Your profile says "06 Limited Energy" which is low voltage.

Is that a mistake? Do you have an electrical license and a legitimate and insured contracting company?


----------



## PlugsAndLights (Jan 19, 2016)

These are known as MWBC's and were my favourite way to wire. Now that 
(nearly) everything has to be on AFCI's, that's changed. 
P&L


----------



## HitDaLights (Mar 7, 2017)

Good to know, and yes, by trade I am a licensed 06, but I work for a company that also does 01/02 and 06A so I am trying to move into those fields to become more versatile. A little extracurricular study, if you will. Thanks for the confirmation, P&L what do you recommend for making sure circuits are done properly?


----------



## telsa (May 22, 2015)

HitDaLights said:


> Helping some friends with some interesting wiring on a 1970's house with recent renovation by non-contractors including some iffy electrical work; breaker box doesn't have a ton of cables in it for the size of the house, *but the original install they used 14-3 instead of the traditional 14-2 romex*, it appears that they did this for the home runs and used Red for one phase, black for the other as you would with double-pole breakers but they are doing this for the entire panel including separate single pole circuits over the same home run that it looks like, later, they split off for different runs on different phases over the same cable.
> 
> Is this acceptable? Is it safe? Electrical inspector passed it so I'm assuming the alternating phase makes it okay, it just presents a problem when trying to do work later and determine what phase your run is on unless you find the original drop since they don't continue to use the Red Wire on a phase through the rest of the drops, but switch back to 14-2.
> 
> They originally had me come out to switch out a GFI that had gone bad, it didn't seem that old but then I noticed it ties to a light in an adjacent room that had the two phases tied to the switch and when the switch is flipped the gfi trips. Any who, would love thoughts on this as I don't see old wiring like this and have been working it out in my head how to solve a few different issues they have.


I hope you're kidding me.


----------



## Southeast Power (Jan 18, 2009)

HitDaLights said:


> Helping some friends with some interesting wiring on a 1970's house with recent renovation by non-contractors including some iffy electrical work; breaker box doesn't have a ton of cables in it for the size of the house, but the original install they used 14-3 instead of the traditional 14-2 romex, it appears that they did this for the home runs and used Red for one phase, black for the other as you would with double-pole breakers but they are doing this for the entire panel including separate single pole circuits over the same home run that it looks like, later, they split off for different runs on different phases over the same cable.
> 
> Is this acceptable? Is it safe? Electrical inspector passed it so I'm assuming the alternating phase makes it okay, it just presents a problem when trying to do work later and determine what phase your run is on unless you find the original drop since they don't continue to use the Red Wire on a phase through the rest of the drops, but switch back to 14-2.
> 
> They originally had me come out to switch out a GFI that had gone bad, it didn't seem that old but then I noticed it ties to a light in an adjacent room that had the two phases tied to the switch and when the switch is flipped the gfi trips. Any who, would love thoughts on this as I don't see old wiring like this and have been working it out in my head how to solve a few different issues they have.
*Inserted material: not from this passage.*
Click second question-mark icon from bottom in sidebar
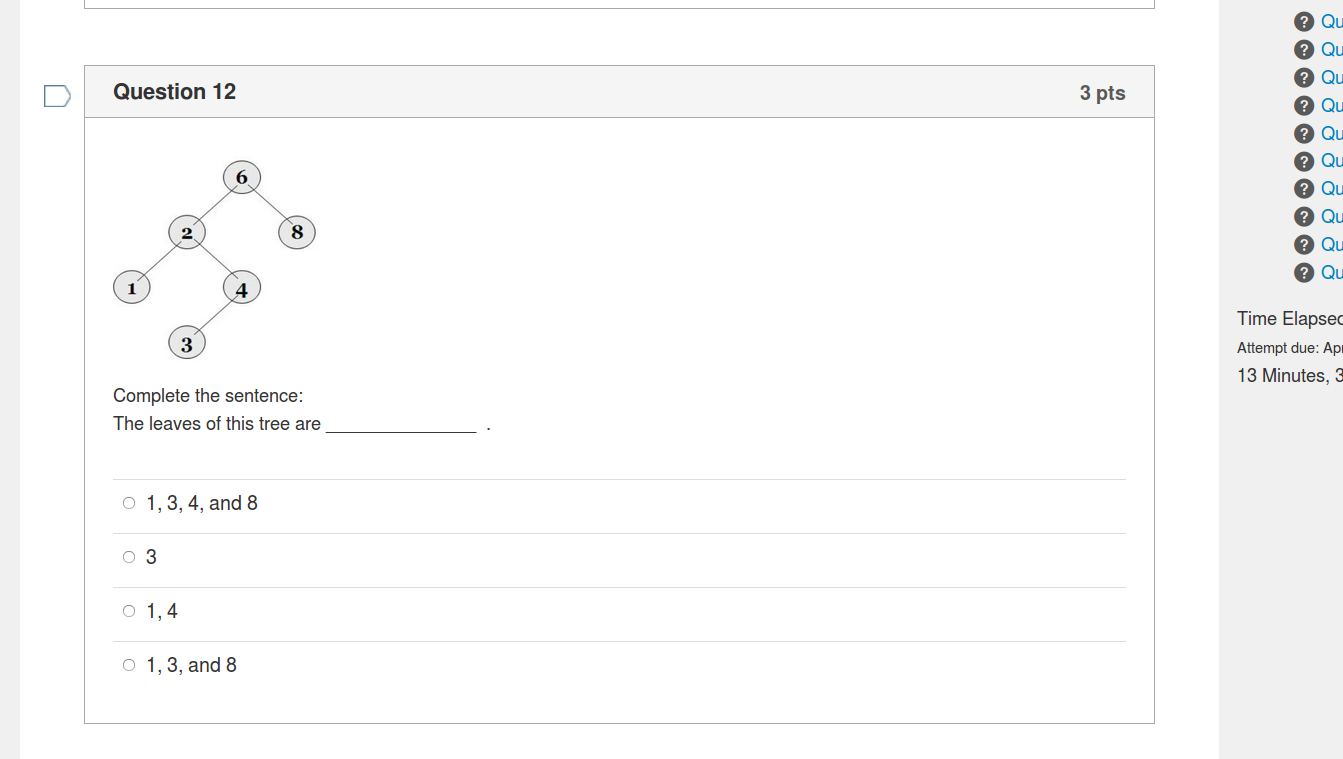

Nothing wrong with that except that when electricians were replaced with laborers on tract housing, that somehow became a hazard.
I remember wiring a habitat house decades ago. They said no common neutrals and I swear I thought it was such a stupid wast of money I almost walked out.


----------



## HackWork (Oct 2, 2009)

And to add to what Suncoast said, they made the change in 2008 prohibiting single pole breakers feeding MWBC because of laborers and unqualified people working on the circuit, just like the OP.


----------



## Southeast Power (Jan 18, 2009)

HackWork said:


> And to add to what Suncoast said, they made the change in 2008 prohibiting single pole breakers feeding MWBC because of laborers and unqualified people working on the circuit, just like the OP.


Coming in hard.


----------



## sbrn33 (Mar 15, 2007)

You should not be doing this electrical without someone who knows what they are doing supervising you.


----------



## HitDaLights (Mar 7, 2017)

*We all Start somewhere*

I got into the trades 3 years ago partially out of necessity for a new career but also because I wanted to learn how to work on my house, I entered in the 06 LV sector and completed my Journeyman focusing on datacomm/nursecall and DAS. I was quite green to the trades, aside from minor painting and driving nails as a kid, as I'm sure we all were at one point. And I understand the Low Voltage turds mean nothing but a pain in the ass to Sparkies in the commercial and residential spaces. Seeing as how there is an insane amount of need for Electricians especially but really all tradesmen I think everyone would benefit from inclusiveness and freedom of information. I hope one day when I'm finishing my 01 that I will be helpful to people coming into the trades so that I have more informed colleagues doing good work around me.


----------



## HackWork (Oct 2, 2009)

HitDaLights said:


> And I understand the Low Voltage turds mean nothing but a pain in the ass to Sparkies in the commercial and residential spaces.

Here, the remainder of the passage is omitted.